▶ [Task statement] Please put the lines below into a two-column CSV with the columns "prompt" and "target", one row for each line, with its text in one quoted field and its answer in the other, and line breaks turned into spaces. Leave the pictures out.

Entries on locating words and elements
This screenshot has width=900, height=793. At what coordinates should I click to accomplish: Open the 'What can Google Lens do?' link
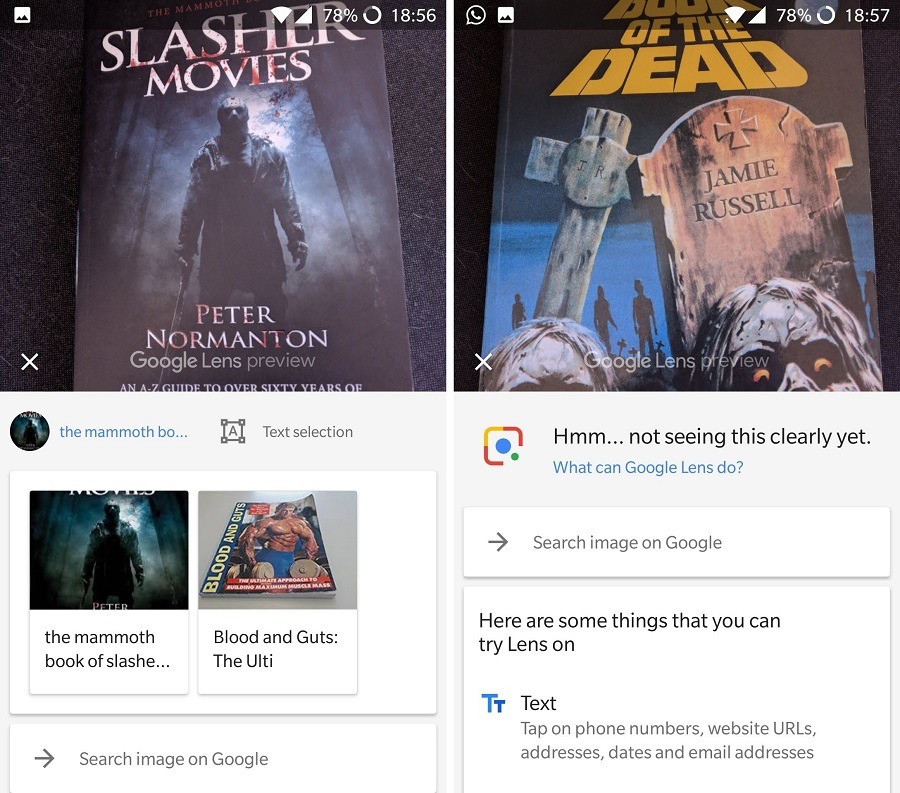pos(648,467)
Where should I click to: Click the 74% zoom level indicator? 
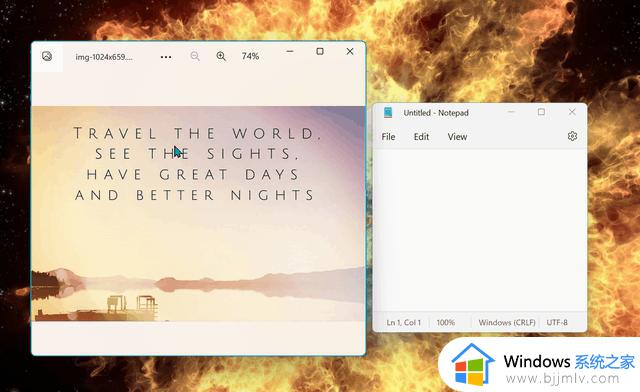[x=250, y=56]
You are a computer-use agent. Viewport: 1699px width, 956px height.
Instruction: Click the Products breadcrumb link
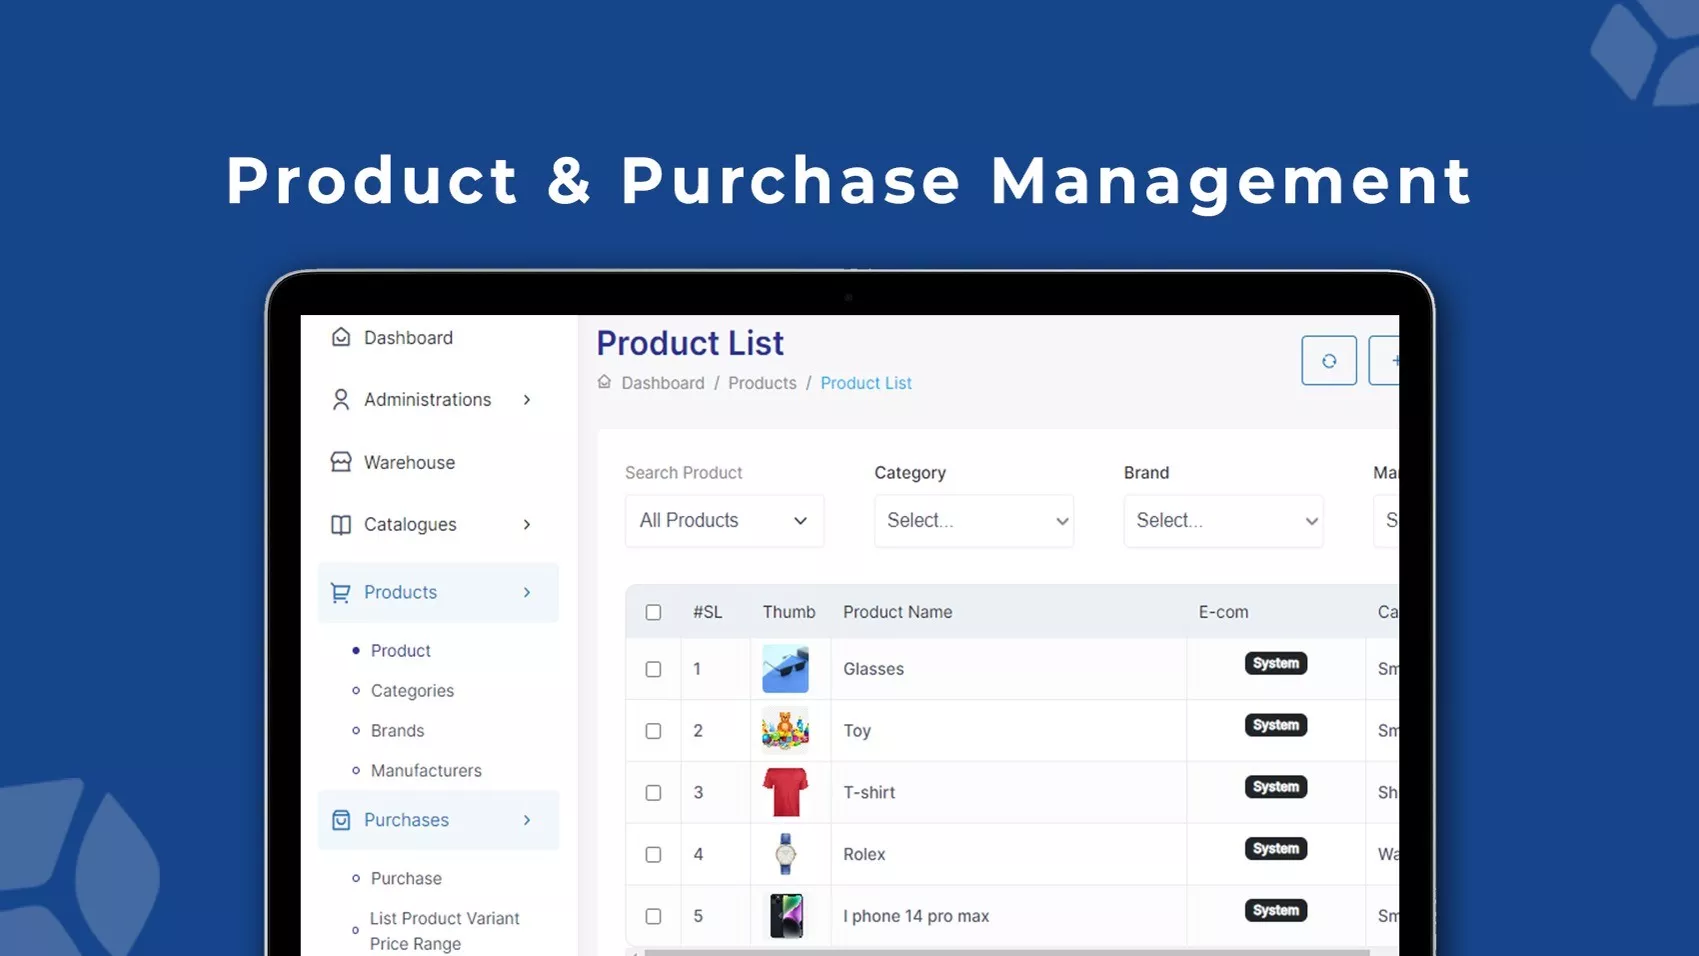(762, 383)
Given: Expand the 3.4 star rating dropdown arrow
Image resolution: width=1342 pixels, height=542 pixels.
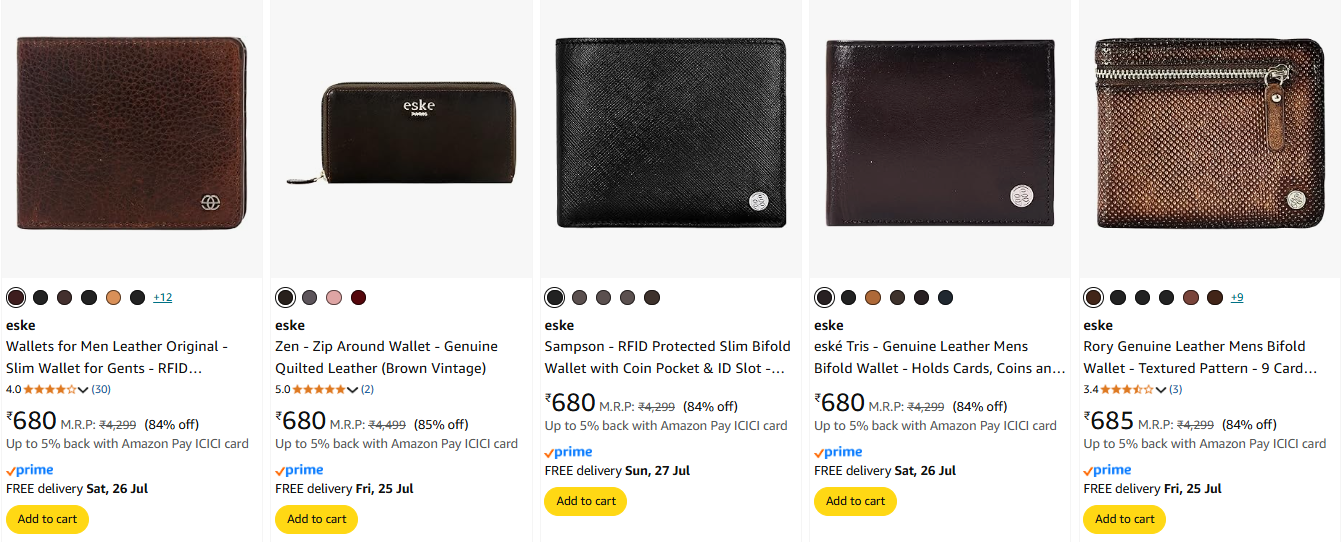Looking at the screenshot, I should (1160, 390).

▶ [Response for this exercise]
prompt,target
"This screenshot has width=900, height=793. At what coordinates should I click to accomplish: Open the 'What can Google Lens do?' link","pos(648,467)"
"Where should I click to: Click the 74% zoom level indicator?","[x=250, y=56]"
"You are a computer-use agent. Viewport: 1699px width, 956px height. Instruction: Click the Products breadcrumb link","(762, 383)"
"Given: Expand the 3.4 star rating dropdown arrow Image resolution: width=1342 pixels, height=542 pixels.","Looking at the screenshot, I should (1160, 390)."